_Task directions_.
Begin at the line where "The height and" appears and reproduce exactly every line through the end of the data below, both included, skipping pictures.

[Data excerpts]
-- Opening Marker --

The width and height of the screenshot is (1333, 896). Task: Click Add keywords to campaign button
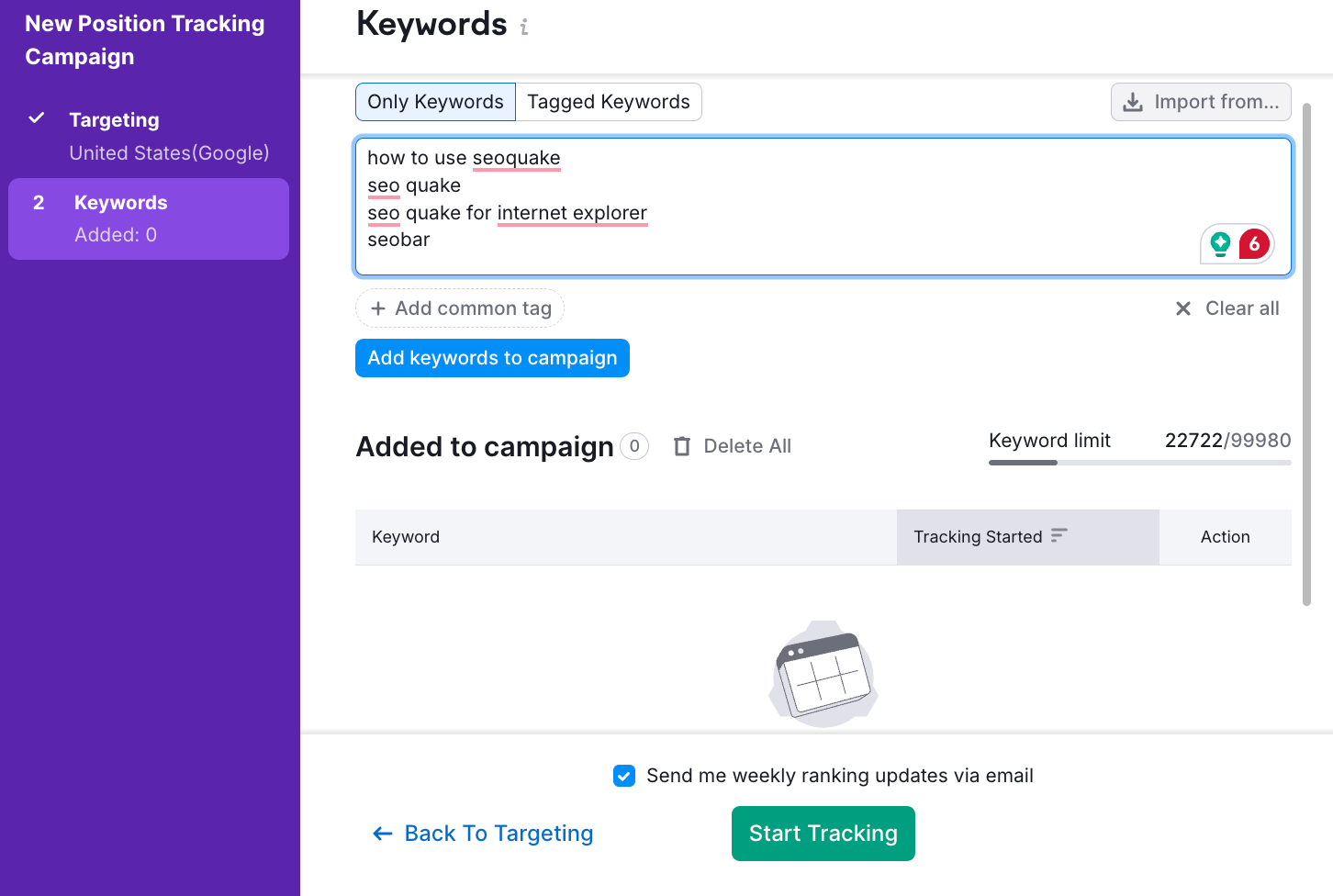click(x=492, y=358)

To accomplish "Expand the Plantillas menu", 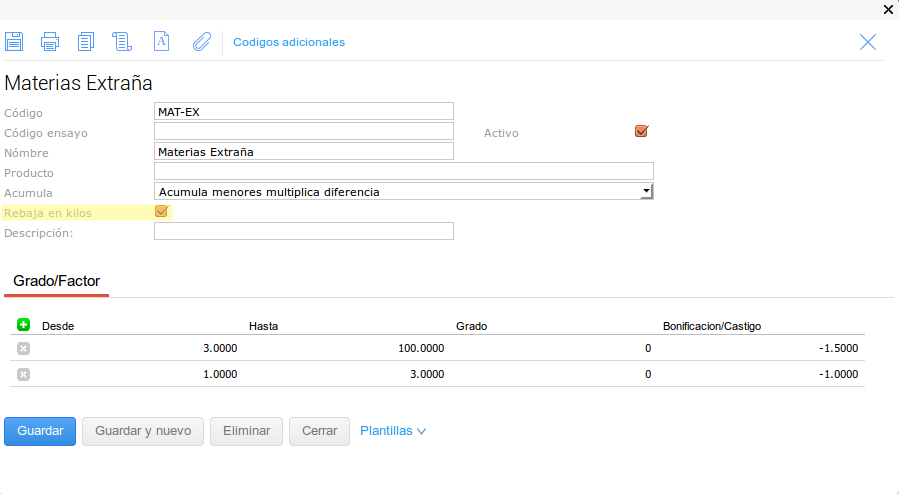I will pyautogui.click(x=393, y=431).
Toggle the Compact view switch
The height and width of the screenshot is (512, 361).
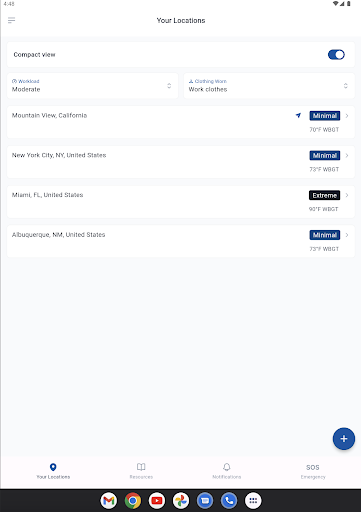click(336, 55)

-- Closing Marker --

_Output below_.
The height and width of the screenshot is (512, 361).
click(336, 55)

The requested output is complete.